Has the concept of Bottom/Base of the Pyramid delivered on its promise?
Sixteen years ago, Prahalad and Hart (Strategy + Business 26:2–14, 2002) introduced the possibility of both profitably serving the poor and alleviating poverty. This first iteration of the Bottom/Base of the Pyramid approach (known as BoP 1.0) focused on selling to the poor.
In 2008, after ethical criticisms leveled at it, the field moved to BoP 2.0, instead emphasizing business co-venturing. Since 2015, we have witnessed some calls for a new iteration (BoP 3.0), with the focus broadening to a more sustainable development approach to poverty alleviation.
In this paper, the authorsseek to answer the question: How has the BoP approach evolved over the past 16 years, and has it delivered on its early promise? They conducted a systematic review of 276 papers published in journals in this period, utilizing a rigorous correspondence analysis method to map key trends, and then further examined the 22 empirical studies conducted on the BoP approach.
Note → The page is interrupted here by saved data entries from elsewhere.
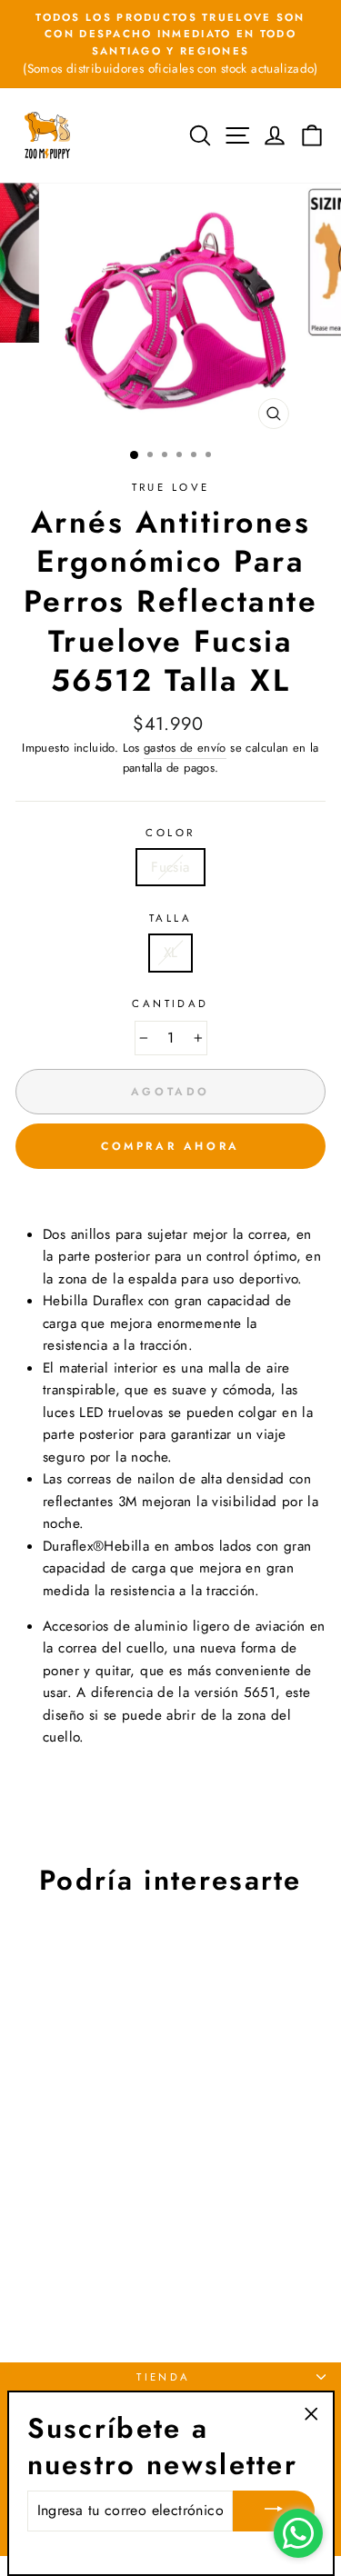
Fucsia (170, 867)
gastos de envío (185, 747)
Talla (170, 918)
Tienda (163, 2377)
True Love (171, 487)
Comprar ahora (170, 1146)
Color (170, 832)
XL (171, 953)
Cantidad (170, 1003)
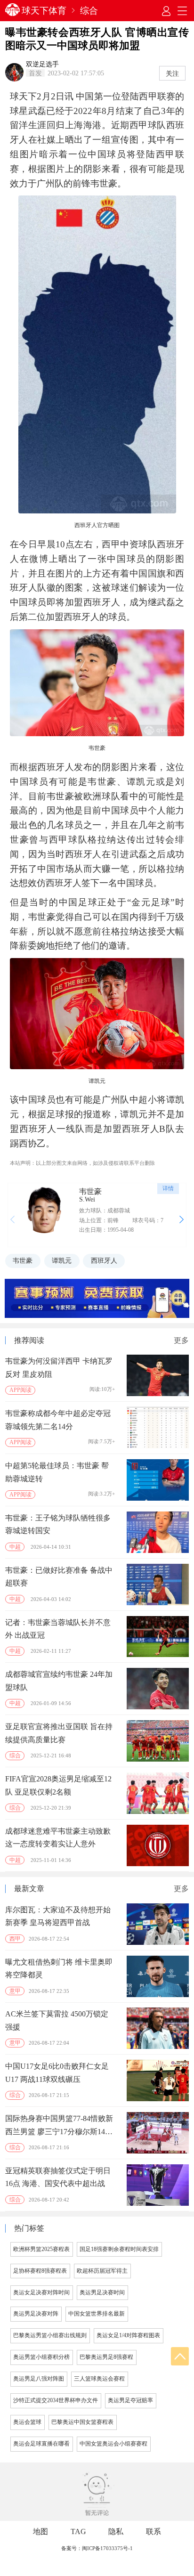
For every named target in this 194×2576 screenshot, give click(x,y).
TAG (78, 2531)
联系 (153, 2531)
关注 (172, 73)
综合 (89, 11)
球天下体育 (44, 11)
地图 (40, 2531)
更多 (181, 1340)
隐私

The results suggest that the field has evolved, passing through a number of trends and coming full circle—with the authors’ analysis pointing to more recent BoP literature emphasizing similar themes to those espoused in the initial BoP iteration (i.e., treating the BoP as consumers), rather than reflecting the principles espoused in either BoP 2.0 or BoP 3.0.
The analysis also points to a lack of clear evidence that the BoP concept has delivered on its promise either to businesses (that they can serve BoP markets profitably) or to BoP participants (that involvement by multinational corporations will help alleviate poverty).
Krzysztof Dembek, Nagaraj Sivasubramaniam & Danielle A. Chmielewski. 2020. A Systematic Review of the Bottom/Base of the Pyramid Literature: Cumulative Evidence and Future Directions.